(Dataset entries)
=-=-=
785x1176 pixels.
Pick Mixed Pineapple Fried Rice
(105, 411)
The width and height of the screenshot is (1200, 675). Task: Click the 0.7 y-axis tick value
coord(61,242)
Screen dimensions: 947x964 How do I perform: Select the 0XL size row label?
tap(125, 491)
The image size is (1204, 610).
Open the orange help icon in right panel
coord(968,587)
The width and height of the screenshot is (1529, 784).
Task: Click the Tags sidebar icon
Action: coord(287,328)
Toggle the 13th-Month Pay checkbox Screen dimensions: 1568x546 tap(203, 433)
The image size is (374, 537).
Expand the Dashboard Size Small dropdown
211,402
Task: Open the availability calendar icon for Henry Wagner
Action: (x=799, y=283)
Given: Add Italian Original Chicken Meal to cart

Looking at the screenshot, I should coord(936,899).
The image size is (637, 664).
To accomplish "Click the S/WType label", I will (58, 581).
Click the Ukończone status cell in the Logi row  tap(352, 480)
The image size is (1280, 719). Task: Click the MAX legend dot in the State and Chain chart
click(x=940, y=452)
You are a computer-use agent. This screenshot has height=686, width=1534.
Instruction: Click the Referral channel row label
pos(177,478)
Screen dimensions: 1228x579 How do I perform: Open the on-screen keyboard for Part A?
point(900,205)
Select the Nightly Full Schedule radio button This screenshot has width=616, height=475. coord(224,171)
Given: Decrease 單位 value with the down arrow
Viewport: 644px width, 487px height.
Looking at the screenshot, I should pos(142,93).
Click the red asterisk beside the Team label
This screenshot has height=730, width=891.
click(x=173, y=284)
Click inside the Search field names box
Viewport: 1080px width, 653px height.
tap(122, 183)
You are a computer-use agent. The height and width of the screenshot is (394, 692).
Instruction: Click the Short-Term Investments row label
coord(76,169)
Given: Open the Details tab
=-=-=
- [Goal of the exercise]: Working from the records above, write out verbatim only the lines from the line containing "The width and height of the screenshot is (1200, 675)." through the line containing "The image size is (1204, 610).".

- [Exercise result]:
The width and height of the screenshot is (1200, 675). Task: Click the 0.7 y-axis tick value
coord(61,242)
Screen dimensions: 947x964 How do I perform: Select the 0XL size row label?
tap(125, 491)
The image size is (1204, 610).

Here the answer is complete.